## EXERCISE OBJECTIVE
For this exercise, repeat the records below exactly as written.

## DATASET EXCERPTS
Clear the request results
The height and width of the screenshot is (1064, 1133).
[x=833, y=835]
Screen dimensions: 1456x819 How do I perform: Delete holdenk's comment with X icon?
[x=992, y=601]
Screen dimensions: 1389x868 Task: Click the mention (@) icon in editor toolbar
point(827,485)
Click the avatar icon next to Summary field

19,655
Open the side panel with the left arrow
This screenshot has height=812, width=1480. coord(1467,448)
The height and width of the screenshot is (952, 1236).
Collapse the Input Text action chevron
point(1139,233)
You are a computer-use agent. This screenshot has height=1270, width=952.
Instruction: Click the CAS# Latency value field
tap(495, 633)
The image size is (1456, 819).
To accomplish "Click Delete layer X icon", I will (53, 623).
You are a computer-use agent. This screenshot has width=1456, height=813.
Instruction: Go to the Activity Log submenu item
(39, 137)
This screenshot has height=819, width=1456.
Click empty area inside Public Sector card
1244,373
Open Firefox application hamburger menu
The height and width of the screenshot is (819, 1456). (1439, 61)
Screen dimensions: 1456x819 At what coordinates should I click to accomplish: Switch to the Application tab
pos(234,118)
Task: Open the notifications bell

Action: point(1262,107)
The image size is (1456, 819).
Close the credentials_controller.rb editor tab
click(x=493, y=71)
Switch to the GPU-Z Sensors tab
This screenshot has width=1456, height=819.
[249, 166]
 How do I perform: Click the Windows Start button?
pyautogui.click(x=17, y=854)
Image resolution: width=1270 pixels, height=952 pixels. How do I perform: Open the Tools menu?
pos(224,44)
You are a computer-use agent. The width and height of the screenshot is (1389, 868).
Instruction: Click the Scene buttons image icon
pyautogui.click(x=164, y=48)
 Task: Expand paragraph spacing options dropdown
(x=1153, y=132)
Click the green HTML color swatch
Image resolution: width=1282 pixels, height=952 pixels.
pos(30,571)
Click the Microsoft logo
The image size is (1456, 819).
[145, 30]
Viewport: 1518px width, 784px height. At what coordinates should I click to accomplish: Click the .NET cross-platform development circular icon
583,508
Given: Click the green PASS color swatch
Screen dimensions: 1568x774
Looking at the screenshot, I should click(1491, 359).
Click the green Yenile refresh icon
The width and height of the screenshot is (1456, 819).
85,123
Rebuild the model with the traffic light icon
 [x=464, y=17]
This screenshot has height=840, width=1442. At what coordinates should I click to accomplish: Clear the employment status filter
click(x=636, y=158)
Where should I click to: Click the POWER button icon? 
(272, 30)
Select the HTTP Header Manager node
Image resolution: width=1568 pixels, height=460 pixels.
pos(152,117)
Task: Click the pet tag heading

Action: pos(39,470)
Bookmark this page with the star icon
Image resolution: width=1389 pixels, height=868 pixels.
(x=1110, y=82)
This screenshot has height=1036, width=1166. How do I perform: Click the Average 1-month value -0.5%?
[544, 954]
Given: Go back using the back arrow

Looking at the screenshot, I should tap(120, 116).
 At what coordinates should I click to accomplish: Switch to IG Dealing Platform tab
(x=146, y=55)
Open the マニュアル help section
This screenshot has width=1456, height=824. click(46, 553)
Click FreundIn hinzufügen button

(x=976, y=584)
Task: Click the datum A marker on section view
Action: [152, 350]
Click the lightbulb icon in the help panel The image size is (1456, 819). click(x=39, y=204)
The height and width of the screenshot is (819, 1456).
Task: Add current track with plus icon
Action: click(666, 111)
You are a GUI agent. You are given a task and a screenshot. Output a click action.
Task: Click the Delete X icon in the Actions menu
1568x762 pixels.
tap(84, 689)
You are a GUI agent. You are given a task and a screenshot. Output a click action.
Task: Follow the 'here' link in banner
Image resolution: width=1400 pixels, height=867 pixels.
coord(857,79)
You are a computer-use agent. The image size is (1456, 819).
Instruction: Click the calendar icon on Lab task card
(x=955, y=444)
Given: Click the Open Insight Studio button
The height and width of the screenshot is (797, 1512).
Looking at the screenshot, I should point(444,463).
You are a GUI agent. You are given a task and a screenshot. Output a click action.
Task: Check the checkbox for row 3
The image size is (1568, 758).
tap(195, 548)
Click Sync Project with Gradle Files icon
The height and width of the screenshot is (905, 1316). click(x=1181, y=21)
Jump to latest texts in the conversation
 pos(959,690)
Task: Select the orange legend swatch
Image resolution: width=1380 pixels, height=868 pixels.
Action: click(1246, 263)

## REPLY
Clear the request results
The height and width of the screenshot is (1064, 1133).
[x=833, y=835]
Screen dimensions: 1456x819 How do I perform: Delete holdenk's comment with X icon?
[x=992, y=601]
Screen dimensions: 1389x868 Task: Click the mention (@) icon in editor toolbar
point(827,485)
Click the avatar icon next to Summary field

19,655
Open the side panel with the left arrow
This screenshot has height=812, width=1480. coord(1467,448)
The height and width of the screenshot is (952, 1236).
Collapse the Input Text action chevron
point(1139,233)
You are a computer-use agent. This screenshot has height=1270, width=952.
Instruction: Click the CAS# Latency value field
tap(495, 633)
The image size is (1456, 819).
To accomplish "Click Delete layer X icon", I will (53, 623).
You are a computer-use agent. This screenshot has width=1456, height=813.
Instruction: Go to the Activity Log submenu item
(39, 137)
This screenshot has height=819, width=1456.
Click empty area inside Public Sector card
1244,373
Open Firefox application hamburger menu
The height and width of the screenshot is (819, 1456). (1439, 61)
Screen dimensions: 1456x819 At what coordinates should I click to accomplish: Switch to the Application tab
pos(234,118)
Task: Open the notifications bell

Action: point(1262,107)
The image size is (1456, 819).
Close the credentials_controller.rb editor tab
click(x=493, y=71)
Switch to the GPU-Z Sensors tab
This screenshot has width=1456, height=819.
[249, 166]
 How do I perform: Click the Windows Start button?
pyautogui.click(x=17, y=854)
Image resolution: width=1270 pixels, height=952 pixels. How do I perform: Open the Tools menu?
pos(224,44)
You are a computer-use agent. The width and height of the screenshot is (1389, 868).
Instruction: Click the Scene buttons image icon
pyautogui.click(x=164, y=48)
 Task: Expand paragraph spacing options dropdown
(x=1153, y=132)
Click the green HTML color swatch
Image resolution: width=1282 pixels, height=952 pixels.
pos(30,571)
Click the Microsoft logo
The image size is (1456, 819).
[145, 30]
Viewport: 1518px width, 784px height. At what coordinates should I click to accomplish: Click the .NET cross-platform development circular icon
583,508
Given: Click the green PASS color swatch
Screen dimensions: 1568x774
Looking at the screenshot, I should click(1491, 359).
Click the green Yenile refresh icon
The width and height of the screenshot is (1456, 819).
85,123
Rebuild the model with the traffic light icon
 [x=464, y=17]
This screenshot has height=840, width=1442. At what coordinates should I click to accomplish: Clear the employment status filter
click(x=636, y=158)
Where should I click to: Click the POWER button icon? 
(272, 30)
Select the HTTP Header Manager node
Image resolution: width=1568 pixels, height=460 pixels.
pos(152,117)
Task: Click the pet tag heading

Action: pos(39,470)
Bookmark this page with the star icon
Image resolution: width=1389 pixels, height=868 pixels.
(x=1110, y=82)
This screenshot has height=1036, width=1166. How do I perform: Click the Average 1-month value -0.5%?
[544, 954]
Given: Go back using the back arrow

Looking at the screenshot, I should tap(120, 116).
 At what coordinates should I click to accomplish: Switch to IG Dealing Platform tab
(x=146, y=55)
Open the マニュアル help section
This screenshot has width=1456, height=824. click(46, 553)
Click FreundIn hinzufügen button

(x=976, y=584)
Task: Click the datum A marker on section view
Action: [152, 350]
Click the lightbulb icon in the help panel The image size is (1456, 819). click(x=39, y=204)
The height and width of the screenshot is (819, 1456).
Task: Add current track with plus icon
Action: click(666, 111)
You are a GUI agent. You are given a task and a screenshot. Output a click action.
Task: Click the Delete X icon in the Actions menu
1568x762 pixels.
tap(84, 689)
You are a GUI agent. You are given a task and a screenshot. Output a click action.
Task: Follow the 'here' link in banner
Image resolution: width=1400 pixels, height=867 pixels.
coord(857,79)
You are a computer-use agent. The image size is (1456, 819).
Instruction: Click the calendar icon on Lab task card
(x=955, y=444)
Given: Click the Open Insight Studio button
The height and width of the screenshot is (797, 1512).
Looking at the screenshot, I should point(444,463).
You are a GUI agent. You are given a task and a screenshot. Output a click action.
Task: Check the checkbox for row 3
The image size is (1568, 758).
tap(195, 548)
Click Sync Project with Gradle Files icon
The height and width of the screenshot is (905, 1316). click(x=1181, y=21)
Jump to latest texts in the conversation
 pos(959,690)
Task: Select the orange legend swatch
Image resolution: width=1380 pixels, height=868 pixels.
Action: click(1246, 263)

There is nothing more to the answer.